Arthur Coleman [00:55:47]: Any comments from anyone in the community? That's on one on that, I thought that's a really good insight. All right, we have two minutes. I need 30 seconds at the end to talk about something that's related that we're going to do as another paper. But Brahma, you said with. And I think it's a great question. Could you ask it, please? Or if you're. Are you still on?

Valdimar E. [00:56:12]: Yeah. Hi.

Arthur Coleman [00:56:13]: Hi, Brahma.

Brahma Sen [00:56:15]: So you asked me about the 85% success rate.

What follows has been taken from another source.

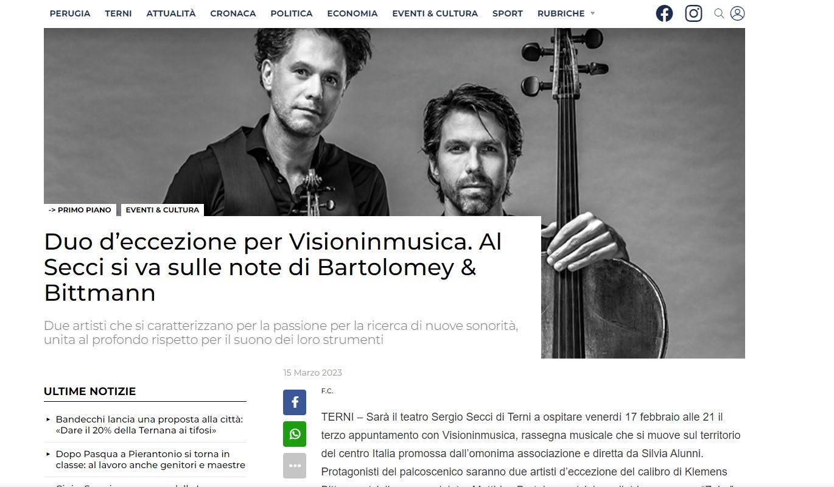
Task: Open the Instagram icon in header
Action: (693, 13)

Arthur Coleman [00:56:19]: Yeah, I think that's a very critical question. Could you. If you want to show your face, that'd be great. You don't have to. You don't have to.

Brahma Sen [00:56:26]: No, it's all right. Yeah, I turned my video on. No, all I wanted to ask, you know, all the success rate they're showing, and particularly for other LLMs, the success rate is so low. So it seems that we can't even use it for anything. It's just, I mean, for any practical purpose, we can't really use anything.

Sophia Skowronski [00:56:48]: That.

Brahma Sen [00:56:49]: That's my challenge right now. And, and also I made a comment also, since they use GPT 4.1 as a judge, LLM as a judge, and that might have, in my view, skewed the results in their favor of GPT5 being top. You know, I'm sure that definitely played a role because if you, you know, if you LLM as a judge, that definitely favor their GPT5. Coming on the top.

Arthur Coleman [00:57:19]: One minute, guys. Just so our. Our speakers.

Brahma Sen [00:57:21]: All I want to say.

Valdimar E. [00:57:24]: Yeah, one thing about this is that it was like a challenging query and it's like a single attempt. It's. It's more like you make a task for the AI and it's supposed to solve it by itself. But maybe if you had a chat with it and it would like, ask you back questions, like, the success rate would be higher. So I think chatbots can help you figure things out, like in dialogue, much better than these autonomous systems. So obviously we're far from autonomous agents, regardless of what people are preaching. Sophia, any comment?

Arthur Coleman [00:58:04]: Okay, I'm gonna share my screen for a minute because it relates to this and we're going to say good night to everybody and good morning. I mentioned this paper. We just talked about verification by humans versus machines. This is a different approach to validation and verification. Instead of having a group ask one large group of people do a series of answers and tests against the machine. This uses a number of small groups and then combining what they call weak verifiers as a result into a single large unit. John Saad Falcon spoke. I've invited him to come speak and I haven't gotten any pushback from the organizers yet that we should do this.

Arthur Coleman [00:58:46]: So I'm going to be. He's agreed to speak on this subject. I think it's a really good topic. It relates to the question of how they measured the performance of, of the human input, not just the machine input. And so that's why I wanted to mention it. And I'll let you know. We'll let you know when that's going to happen. But that was just a follow on.

Arthur Coleman [00:59:04]: If you want to look at this, it's a. There's a product or software that they've built called Weaver that does this. So if you're interested, take a look at the paper and we'll catch up on a session on it when we have a moment. And with that I'm going to wish. I'm going to stop the recording and wish everyone.